I'm happy with using a path name like this to restart the grace
period.  Where would you store the per-filesystem grace-period-end??
I guess you would need a new little data structure indexed by
... 'struct super_block *' I guess.  It would need to hold a reference
on the superblock until the grace period expired would it?

It might seem 'obvious' to store it in 'struct svc_export', but there
can be several of these per filesystem, and more could be added after
you set the grace period.  So it would be messy to get that right.

> 
> In general, I feel if we do this "/some/path" approach, we may as well 
> simply convert the 2nd patch from "fsid" to "/some/path". Then we would 
> finish this long journey.

Certainly a lot closer.
If we are creating "nlm_drop_locks" and "nlm_set_grace" interfaces, we
should spend a few moments considering exactly what semantics they
should have.

In both cases we write a filename.  Presumably it must start with a
'/' and be null terminated, so you use "echo -n" rather than "echo".
After all, a filename can contain a newline.

Is there any extra info we might want to pass in or out at the same
time?

For nlm_drop_locks, we might also want to be able to query locked -
"Do you hold any locks on this filesystem".  Even "how many?".
For set_grace, we might want to ask how many seconds are left in the
grace period (I'm not sure how this info would be used, but it is
always nice to be able to read any value that you can write).

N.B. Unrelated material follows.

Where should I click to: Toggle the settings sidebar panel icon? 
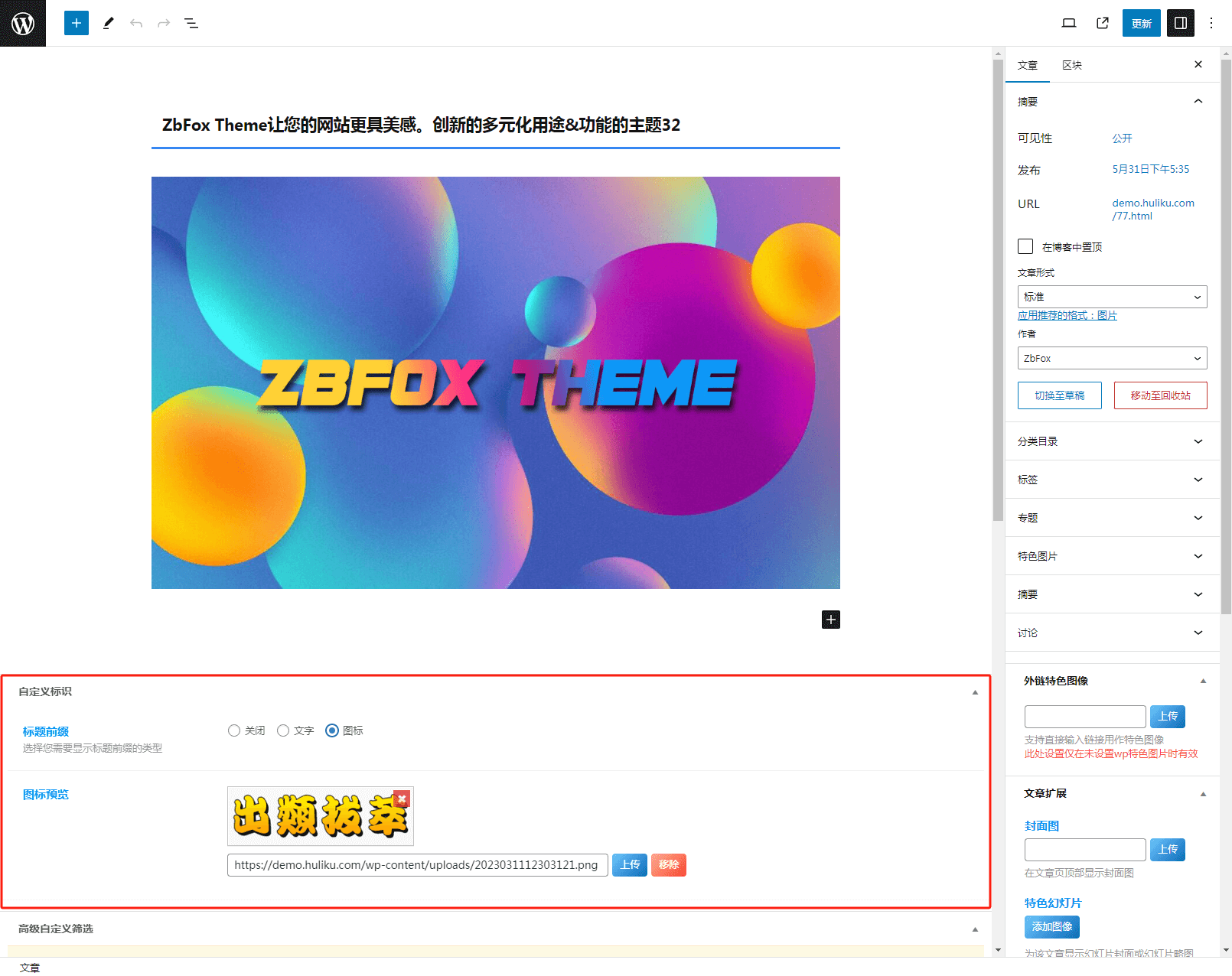click(1180, 23)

Does it make sense to have a single file with composite semantics?

We write
    XX/path/name
where XX can be:
    a number, to set second remaining in grace period
    a '?' (or empty string) to query state
    a '-' to remove all locks (and cancels any grace period)
We then read back two numbers, the seconds remaining in the grace
period, and the number of locked files.

Then we need to make sure we choose appropriate names.  I think that
the string 'lockd' make more sense than 'nlm', as we are interacting
with the daemon, not configuring the protocol.  We might not either
need either as the file is inside /proc/fs/nfsd, it is obviously
related to nfsd.
And if we can use the interface to query, then names like 'set' and
'drop' and probably mis-placed.  Maybe "grace" and "locks".
If no path is given, the requests have system-wide effect.  If there
is a non-empty path, just that filesystem if queried/modified.

These are just possibilities.  I'm quite happy with either 1 or 2
files.  I just want to be sure a number of options have been
considered, and that a reasoned choice as been made.

NeilBrown